5. Il résulte de ces dispositions, ainsi que l'a rappelé le tribunal dans le jugement litigieux, qu'un temps de parole maximal de 10 minutes est accordé, dans tous les cas de figure, pour l'intervention d'un conseiller municipal sur un point débattu dans le cadre de l'ordre du jour. La circonstance que la détermination des modalités pratiques d'organisation des débats et la répartition du temps de parole qui en découle doive être effectuée selon les termes de l'article 21, lors la conférence des présidents de groupes conformément à l'article 14 B qui précède la séance du conseil, n'a ni pour objet, ni pour effet de priver ou de limiter, en soi, le droit à l'expression d'un conseiller municipal souhaitant s'exprimer sur l'un des points à aborder dans le cadre de l'ordre du jour du conseil municipal alors même qu'il n'appartiendrait à aucun groupe. Il ne résulte notamment pas du renvoi à l'article 14 B du règlement que l'article 21 conduise à limiter, par principe, les interventions à une seule intervention de 10 minutes par groupe ou à priver un conseiller municipal de son droit d'exposer, en séance, les questions orales ayant trait aux affaires de la commune de nature à lui permettre d'exercer utilement son mandat. Enfin, il résulte des termes mêmes de l'article 21 que préalablement au vote et avant la clôture des débats, le maire peut donner, pendant trois minutes supplémentaires, la parole à un conseiller municipal souhaitant apporter des explications sur le sens de son vote personnel dès lors qu'il diffèrerait de celui de son groupe, ou de celui de son groupe d'élus, dans la mesure ou l'organisation des débats n'aurait pas permis l'expression de ses idées sur le point à trancher. Dans ces conditions, M. Lebeau n'est pas fondé à soutenir qu'en édictant l'article 21 du règlement intérieur, le conseil municipal a méconnu le droit à l'expression des conseillers municipaux prévu par les dispositions de l'article L. 2121-19 du code général des collectivités territoriales.

- Consigne a:
Relevez tous les articles cités dans le texte sur le temps de parole des conseillers municipaux.
Le texte ci-dessus et les lignes qui viennent ensuite sont deux documents sans rapport entre eux.

- Documents fournis:
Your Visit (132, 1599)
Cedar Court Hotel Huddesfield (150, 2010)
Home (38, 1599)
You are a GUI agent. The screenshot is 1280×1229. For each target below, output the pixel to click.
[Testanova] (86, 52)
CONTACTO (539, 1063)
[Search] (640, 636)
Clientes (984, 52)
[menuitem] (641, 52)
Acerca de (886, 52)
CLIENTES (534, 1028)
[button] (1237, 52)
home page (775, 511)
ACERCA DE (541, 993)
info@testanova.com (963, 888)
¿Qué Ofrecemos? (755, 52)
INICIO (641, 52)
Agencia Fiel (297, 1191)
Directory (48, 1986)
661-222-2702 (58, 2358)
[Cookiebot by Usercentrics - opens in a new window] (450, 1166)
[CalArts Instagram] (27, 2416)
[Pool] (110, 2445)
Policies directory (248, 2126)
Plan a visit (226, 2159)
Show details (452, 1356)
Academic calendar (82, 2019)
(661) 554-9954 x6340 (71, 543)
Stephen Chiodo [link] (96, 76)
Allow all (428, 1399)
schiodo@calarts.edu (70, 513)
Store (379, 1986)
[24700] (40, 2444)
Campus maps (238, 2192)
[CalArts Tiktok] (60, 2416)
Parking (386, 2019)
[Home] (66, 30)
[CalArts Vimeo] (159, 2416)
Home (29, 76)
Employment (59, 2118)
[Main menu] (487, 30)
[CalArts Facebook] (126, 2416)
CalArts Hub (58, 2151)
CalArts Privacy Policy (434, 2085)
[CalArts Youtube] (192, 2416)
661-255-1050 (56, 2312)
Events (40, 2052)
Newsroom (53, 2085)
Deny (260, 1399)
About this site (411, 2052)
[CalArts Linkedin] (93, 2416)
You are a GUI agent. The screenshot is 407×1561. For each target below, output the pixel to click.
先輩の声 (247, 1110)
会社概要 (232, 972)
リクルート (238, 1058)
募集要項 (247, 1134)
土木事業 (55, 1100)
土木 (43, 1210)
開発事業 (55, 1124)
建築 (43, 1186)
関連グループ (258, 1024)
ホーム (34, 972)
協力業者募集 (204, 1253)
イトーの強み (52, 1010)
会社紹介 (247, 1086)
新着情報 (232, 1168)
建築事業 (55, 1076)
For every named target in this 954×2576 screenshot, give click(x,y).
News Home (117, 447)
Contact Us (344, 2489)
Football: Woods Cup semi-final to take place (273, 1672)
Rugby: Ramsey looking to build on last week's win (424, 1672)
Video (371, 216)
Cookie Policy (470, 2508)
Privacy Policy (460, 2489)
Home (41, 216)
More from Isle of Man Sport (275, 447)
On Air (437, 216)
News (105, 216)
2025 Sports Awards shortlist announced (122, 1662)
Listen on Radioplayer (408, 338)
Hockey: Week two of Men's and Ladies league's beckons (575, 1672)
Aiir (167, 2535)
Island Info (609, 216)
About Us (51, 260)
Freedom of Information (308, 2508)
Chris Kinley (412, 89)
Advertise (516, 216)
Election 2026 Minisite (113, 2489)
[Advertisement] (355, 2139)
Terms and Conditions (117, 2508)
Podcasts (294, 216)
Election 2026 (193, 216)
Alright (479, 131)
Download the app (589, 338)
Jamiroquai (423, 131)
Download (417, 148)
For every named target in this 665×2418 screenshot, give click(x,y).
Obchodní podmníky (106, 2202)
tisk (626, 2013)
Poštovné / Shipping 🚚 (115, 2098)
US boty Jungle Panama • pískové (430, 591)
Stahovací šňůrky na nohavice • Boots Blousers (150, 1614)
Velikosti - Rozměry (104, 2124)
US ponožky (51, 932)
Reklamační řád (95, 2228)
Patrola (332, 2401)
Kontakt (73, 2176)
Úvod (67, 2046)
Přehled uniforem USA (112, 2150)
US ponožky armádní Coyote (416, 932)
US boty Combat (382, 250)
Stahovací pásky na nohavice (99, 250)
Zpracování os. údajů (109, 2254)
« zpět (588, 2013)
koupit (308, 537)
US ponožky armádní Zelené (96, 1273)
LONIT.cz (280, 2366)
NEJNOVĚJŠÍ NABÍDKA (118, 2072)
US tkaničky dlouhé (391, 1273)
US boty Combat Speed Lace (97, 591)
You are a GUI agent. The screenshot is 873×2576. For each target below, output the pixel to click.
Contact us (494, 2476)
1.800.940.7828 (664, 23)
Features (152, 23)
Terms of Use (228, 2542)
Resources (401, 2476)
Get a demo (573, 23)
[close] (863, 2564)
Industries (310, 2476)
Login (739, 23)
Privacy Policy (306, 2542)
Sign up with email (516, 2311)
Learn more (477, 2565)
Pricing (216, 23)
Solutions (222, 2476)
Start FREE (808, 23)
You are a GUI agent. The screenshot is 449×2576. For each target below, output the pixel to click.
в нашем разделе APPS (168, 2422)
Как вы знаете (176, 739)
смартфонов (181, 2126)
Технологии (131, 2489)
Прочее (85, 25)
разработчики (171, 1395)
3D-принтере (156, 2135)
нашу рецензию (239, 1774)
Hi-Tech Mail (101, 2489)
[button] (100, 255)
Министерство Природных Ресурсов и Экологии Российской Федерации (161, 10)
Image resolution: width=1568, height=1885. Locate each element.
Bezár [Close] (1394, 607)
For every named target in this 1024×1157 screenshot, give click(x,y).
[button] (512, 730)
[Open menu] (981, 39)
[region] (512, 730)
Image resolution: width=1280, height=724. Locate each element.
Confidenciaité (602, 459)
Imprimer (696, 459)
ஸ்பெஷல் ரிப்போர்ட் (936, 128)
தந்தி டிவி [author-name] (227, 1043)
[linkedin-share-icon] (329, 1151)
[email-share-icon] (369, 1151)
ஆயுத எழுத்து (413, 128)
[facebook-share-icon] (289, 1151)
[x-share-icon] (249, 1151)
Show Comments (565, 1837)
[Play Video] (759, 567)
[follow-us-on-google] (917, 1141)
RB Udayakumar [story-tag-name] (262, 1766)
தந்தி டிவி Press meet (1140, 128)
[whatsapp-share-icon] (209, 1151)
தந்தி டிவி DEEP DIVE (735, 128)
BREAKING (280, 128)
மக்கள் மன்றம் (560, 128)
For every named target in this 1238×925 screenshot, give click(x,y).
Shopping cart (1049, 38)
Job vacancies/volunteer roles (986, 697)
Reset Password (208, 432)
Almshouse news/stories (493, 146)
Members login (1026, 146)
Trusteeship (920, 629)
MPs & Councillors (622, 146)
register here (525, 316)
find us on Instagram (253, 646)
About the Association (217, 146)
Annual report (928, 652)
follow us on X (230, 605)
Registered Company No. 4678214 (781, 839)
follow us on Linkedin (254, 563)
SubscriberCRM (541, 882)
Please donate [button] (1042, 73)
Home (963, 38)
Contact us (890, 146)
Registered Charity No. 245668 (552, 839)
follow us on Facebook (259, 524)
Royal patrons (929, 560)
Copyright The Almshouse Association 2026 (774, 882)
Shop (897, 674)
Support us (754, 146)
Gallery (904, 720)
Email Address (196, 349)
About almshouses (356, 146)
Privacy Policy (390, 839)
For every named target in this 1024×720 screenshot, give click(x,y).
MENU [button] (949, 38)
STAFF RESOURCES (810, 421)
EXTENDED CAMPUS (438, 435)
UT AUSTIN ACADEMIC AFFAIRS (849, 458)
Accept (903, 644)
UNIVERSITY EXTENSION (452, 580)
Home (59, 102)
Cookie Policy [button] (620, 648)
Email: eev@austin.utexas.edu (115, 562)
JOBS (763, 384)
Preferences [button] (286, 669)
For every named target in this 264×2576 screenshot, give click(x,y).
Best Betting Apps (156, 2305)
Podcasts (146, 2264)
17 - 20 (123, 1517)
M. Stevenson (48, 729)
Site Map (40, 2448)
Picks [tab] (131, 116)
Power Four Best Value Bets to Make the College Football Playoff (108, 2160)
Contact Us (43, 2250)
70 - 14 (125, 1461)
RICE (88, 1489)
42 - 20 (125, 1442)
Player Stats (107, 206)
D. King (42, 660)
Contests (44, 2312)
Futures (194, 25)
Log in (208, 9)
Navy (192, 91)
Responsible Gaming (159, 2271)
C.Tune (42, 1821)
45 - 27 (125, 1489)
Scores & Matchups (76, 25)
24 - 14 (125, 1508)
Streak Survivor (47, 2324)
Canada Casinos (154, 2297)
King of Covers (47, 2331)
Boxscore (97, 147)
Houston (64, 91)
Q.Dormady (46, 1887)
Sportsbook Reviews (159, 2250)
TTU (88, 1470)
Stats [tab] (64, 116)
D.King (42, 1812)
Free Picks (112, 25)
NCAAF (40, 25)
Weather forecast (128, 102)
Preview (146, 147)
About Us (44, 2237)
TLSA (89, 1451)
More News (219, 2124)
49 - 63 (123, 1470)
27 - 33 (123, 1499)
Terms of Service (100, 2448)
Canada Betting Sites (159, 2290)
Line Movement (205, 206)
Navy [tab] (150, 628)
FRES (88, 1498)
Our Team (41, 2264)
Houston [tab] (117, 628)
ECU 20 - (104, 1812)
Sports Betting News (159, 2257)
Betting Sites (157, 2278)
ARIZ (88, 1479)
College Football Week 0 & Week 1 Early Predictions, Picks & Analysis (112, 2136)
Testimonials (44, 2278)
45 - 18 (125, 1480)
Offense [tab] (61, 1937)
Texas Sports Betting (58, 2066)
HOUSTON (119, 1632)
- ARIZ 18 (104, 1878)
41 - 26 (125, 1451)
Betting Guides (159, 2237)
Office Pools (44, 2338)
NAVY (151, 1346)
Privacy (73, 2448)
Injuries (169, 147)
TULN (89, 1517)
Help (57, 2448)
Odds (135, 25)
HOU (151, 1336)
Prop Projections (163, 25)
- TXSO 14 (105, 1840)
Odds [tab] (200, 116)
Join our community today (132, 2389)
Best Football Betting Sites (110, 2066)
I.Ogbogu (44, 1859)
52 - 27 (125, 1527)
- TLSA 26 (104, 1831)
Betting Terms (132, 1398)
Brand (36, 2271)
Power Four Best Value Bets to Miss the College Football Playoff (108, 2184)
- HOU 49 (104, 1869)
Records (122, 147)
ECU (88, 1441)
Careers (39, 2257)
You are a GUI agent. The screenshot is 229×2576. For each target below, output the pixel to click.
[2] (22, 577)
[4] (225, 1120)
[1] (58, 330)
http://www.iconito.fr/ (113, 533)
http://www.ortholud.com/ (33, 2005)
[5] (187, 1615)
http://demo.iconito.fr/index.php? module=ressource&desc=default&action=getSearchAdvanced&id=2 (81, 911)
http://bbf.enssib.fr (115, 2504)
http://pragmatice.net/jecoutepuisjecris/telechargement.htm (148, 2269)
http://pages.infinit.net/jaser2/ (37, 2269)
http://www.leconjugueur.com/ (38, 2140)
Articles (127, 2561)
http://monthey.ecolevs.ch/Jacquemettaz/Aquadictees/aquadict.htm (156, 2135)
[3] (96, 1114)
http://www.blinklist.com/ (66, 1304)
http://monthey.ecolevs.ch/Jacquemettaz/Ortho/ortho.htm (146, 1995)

- Consigne b:
Recopiez à l'identique les lignes de données ci-dessus, en partant de la ligne qui contient "Home (38, 1599)" et en allant jusqu'à la ligne qui contient "661-222-2702 (58, 2358)", ces deux lignes comprises.

- Réponse a:
- l'article 21 du règlement intérieur
- l'article 14 B du règlement
- l'article L. 2121-19 du code général des collectivités territoriales

- Réponse b:
Home (38, 1599)
You are a GUI agent. The screenshot is 1280×1229. For each target below, output the pixel to click.
[Testanova] (86, 52)
CONTACTO (539, 1063)
[Search] (640, 636)
Clientes (984, 52)
[menuitem] (641, 52)
Acerca de (886, 52)
CLIENTES (534, 1028)
[button] (1237, 52)
home page (775, 511)
ACERCA DE (541, 993)
info@testanova.com (963, 888)
¿Qué Ofrecemos? (755, 52)
INICIO (641, 52)
Agencia Fiel (297, 1191)
Directory (48, 1986)
661-222-2702 (58, 2358)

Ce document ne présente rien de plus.